Des capsules technologiques et des drones au service de la nature
Tout commence par une phase poussée de R&D, qui consiste à étudier les écosystèmes dans leur ensemble, des arbres aux herbes en passant par les graminées. C’est en analysant les interactions entre les plantes et les sols que les équipes ont pu développer leur innovation, une sorte de « bille » qui encapsule une graine, la protège et contient les éléments nécessaires à l’enrichissement des sols. Ces capsules sont ensuite confiées à des drones de plantation, qui opèrent avec précision.
Le travail de Morfo ne s’arrête pas là. « Nous nous assurons de la bonne croissance de la forêt, de la croissance de la biomasse. Nous en déduisons avec précision le stockage de carbone qui sera permis à terme », explique Pascal Asselin.
Réconcilier science, projets longs… et fonds
Pour que le projet fonctionne, Morfo ne révolutionne pas le système existant mais s’y intègre. « C’est la seule façon d’avoir le plus d’impact possible », estime son co-fondateur. C’est aussi, d’après lui, ce qui a permis à l’entreprise de lever des fonds. « Nous alignons les planètes : la science d’un côté, le social de l’autre et la finance au milieu. » Ce qui a séduit les investisseurs ? « Nous travaillons sur des forêts qui seront matures d’ici 15 ou 30 ans. Les temporalités ne sont pas exactement celles des fonds… C’est pour cela que nous facturons nos clients à chaque étape, précise Pascal Asselin. Nous facturons d’abord le diagnostic du terrain pour comprendre les sols, puis la plantation et enfin un suivi qui peut durer de 4 à 10 ans. »
Pour calculer le coût d’un projet, plusieurs variables : le nombre d’hectares à reforester mais aussi leur complexité (pentes, distance, etc.).
« L’idée, c’est qu’il n’y ait plus besoin de nous »

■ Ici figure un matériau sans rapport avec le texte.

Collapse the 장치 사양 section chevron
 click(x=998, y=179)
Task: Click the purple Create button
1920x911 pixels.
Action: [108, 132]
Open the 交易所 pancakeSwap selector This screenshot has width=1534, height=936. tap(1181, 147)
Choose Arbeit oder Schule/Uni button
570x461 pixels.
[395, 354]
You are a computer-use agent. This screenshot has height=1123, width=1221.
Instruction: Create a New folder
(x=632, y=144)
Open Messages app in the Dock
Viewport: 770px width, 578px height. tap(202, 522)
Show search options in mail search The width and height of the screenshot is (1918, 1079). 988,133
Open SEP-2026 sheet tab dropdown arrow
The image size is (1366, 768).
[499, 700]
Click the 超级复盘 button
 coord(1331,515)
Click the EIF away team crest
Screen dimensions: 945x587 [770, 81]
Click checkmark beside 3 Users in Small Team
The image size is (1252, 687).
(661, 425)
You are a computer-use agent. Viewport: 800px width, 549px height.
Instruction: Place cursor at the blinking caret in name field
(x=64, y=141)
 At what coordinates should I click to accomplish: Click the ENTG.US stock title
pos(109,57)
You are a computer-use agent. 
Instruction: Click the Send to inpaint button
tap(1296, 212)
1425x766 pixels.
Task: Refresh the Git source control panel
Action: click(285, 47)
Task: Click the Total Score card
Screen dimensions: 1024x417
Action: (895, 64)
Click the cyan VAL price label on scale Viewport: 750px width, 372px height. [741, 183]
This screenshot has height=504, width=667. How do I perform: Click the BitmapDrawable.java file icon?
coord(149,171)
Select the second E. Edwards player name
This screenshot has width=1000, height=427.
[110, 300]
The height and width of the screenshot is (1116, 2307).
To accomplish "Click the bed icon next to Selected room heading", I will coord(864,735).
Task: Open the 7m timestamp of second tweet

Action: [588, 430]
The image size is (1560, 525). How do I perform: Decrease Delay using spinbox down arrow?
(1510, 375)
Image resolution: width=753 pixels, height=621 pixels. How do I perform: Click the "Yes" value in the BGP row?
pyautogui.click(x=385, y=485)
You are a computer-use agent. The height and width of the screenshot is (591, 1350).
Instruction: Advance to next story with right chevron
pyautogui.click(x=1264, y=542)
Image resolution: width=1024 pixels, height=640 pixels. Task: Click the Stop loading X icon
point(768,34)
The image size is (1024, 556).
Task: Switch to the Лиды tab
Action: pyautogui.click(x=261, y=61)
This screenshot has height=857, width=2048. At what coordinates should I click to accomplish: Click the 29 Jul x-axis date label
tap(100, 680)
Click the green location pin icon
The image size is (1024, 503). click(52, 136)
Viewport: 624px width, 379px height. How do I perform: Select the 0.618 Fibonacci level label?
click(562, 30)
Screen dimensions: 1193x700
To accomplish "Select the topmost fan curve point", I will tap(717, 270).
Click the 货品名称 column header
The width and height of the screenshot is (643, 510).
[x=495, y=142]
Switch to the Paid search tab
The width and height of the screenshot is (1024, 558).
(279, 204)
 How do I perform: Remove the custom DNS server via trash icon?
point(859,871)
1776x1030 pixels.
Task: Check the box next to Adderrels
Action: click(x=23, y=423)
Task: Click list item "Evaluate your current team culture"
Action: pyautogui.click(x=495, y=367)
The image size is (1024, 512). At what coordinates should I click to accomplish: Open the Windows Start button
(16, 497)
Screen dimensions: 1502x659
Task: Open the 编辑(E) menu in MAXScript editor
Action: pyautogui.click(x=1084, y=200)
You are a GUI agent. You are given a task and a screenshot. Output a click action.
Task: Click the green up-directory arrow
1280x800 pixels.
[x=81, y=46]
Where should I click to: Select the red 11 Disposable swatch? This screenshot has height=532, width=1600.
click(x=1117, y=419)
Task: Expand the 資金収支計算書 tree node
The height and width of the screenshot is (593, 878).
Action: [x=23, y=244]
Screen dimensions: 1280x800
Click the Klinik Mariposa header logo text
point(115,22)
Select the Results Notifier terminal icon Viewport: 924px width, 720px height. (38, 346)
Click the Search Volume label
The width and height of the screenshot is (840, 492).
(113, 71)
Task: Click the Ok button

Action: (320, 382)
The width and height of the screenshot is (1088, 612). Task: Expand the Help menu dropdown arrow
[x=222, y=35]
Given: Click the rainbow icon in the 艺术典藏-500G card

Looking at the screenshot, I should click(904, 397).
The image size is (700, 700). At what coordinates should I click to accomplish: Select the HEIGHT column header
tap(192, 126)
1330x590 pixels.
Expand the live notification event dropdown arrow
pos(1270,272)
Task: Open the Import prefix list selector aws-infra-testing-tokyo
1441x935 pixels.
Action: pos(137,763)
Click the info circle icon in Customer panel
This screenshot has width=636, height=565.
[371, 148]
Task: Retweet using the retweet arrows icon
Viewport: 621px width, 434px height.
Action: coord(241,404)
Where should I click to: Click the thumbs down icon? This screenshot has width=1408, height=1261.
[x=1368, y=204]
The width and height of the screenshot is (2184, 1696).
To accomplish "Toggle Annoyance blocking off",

L’offre de Morfo s’inscrit dans un contexte climatique sous tension. « Et même s’il y a encore beaucoup de travail, l’idée c’est, à terme, qu’il n’y ait plus besoin de nous », projette Pascal Asselin. Est-ce que, dans un horizon proche, les industriels pourront intégrer en leur sein une solution équivalente ? « C’est possible – il y a un réel besoin de leur côté. Mais c’est aussi très complexe. Pour faire les choses bien, il faut une vision extérieure de l’activité, adopter une approche scientifique, et intégrer des chercheurs à l’équipe », conclut-il.